▶ **Task requirements**:
Copy the lines below word for word.

++++ Supplied data ++++

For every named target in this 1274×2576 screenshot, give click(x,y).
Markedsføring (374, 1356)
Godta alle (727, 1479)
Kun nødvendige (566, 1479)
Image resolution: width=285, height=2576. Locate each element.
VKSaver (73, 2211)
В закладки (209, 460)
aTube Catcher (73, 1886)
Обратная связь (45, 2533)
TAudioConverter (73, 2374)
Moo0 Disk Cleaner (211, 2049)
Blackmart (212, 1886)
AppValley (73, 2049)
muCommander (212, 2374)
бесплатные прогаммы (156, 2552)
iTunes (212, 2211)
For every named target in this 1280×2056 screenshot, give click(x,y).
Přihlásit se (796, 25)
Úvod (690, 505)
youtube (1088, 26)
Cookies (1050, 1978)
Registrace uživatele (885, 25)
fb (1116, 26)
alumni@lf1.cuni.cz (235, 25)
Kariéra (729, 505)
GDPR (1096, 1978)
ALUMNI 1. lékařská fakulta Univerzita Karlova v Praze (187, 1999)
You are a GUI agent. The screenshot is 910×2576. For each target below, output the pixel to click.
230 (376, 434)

++++

▶ **Output for this task**:
For every named target in this 1274×2576 screenshot, give click(x,y).
Markedsføring (374, 1356)
Godta alle (727, 1479)
Kun nødvendige (566, 1479)
Image resolution: width=285, height=2576. Locate each element.
VKSaver (73, 2211)
В закладки (209, 460)
aTube Catcher (73, 1886)
Обратная связь (45, 2533)
TAudioConverter (73, 2374)
Moo0 Disk Cleaner (211, 2049)
Blackmart (212, 1886)
AppValley (73, 2049)
muCommander (212, 2374)
бесплатные прогаммы (156, 2552)
iTunes (212, 2211)
For every named target in this 1280×2056 screenshot, give click(x,y).
Přihlásit se (796, 25)
Úvod (690, 505)
youtube (1088, 26)
Cookies (1050, 1978)
Registrace uživatele (885, 25)
fb (1116, 26)
alumni@lf1.cuni.cz (235, 25)
Kariéra (729, 505)
GDPR (1096, 1978)
ALUMNI 1. lékařská fakulta Univerzita Karlova v Praze (187, 1999)
You are a GUI agent. The screenshot is 910×2576. For each target below, output the pixel to click.
230 (376, 434)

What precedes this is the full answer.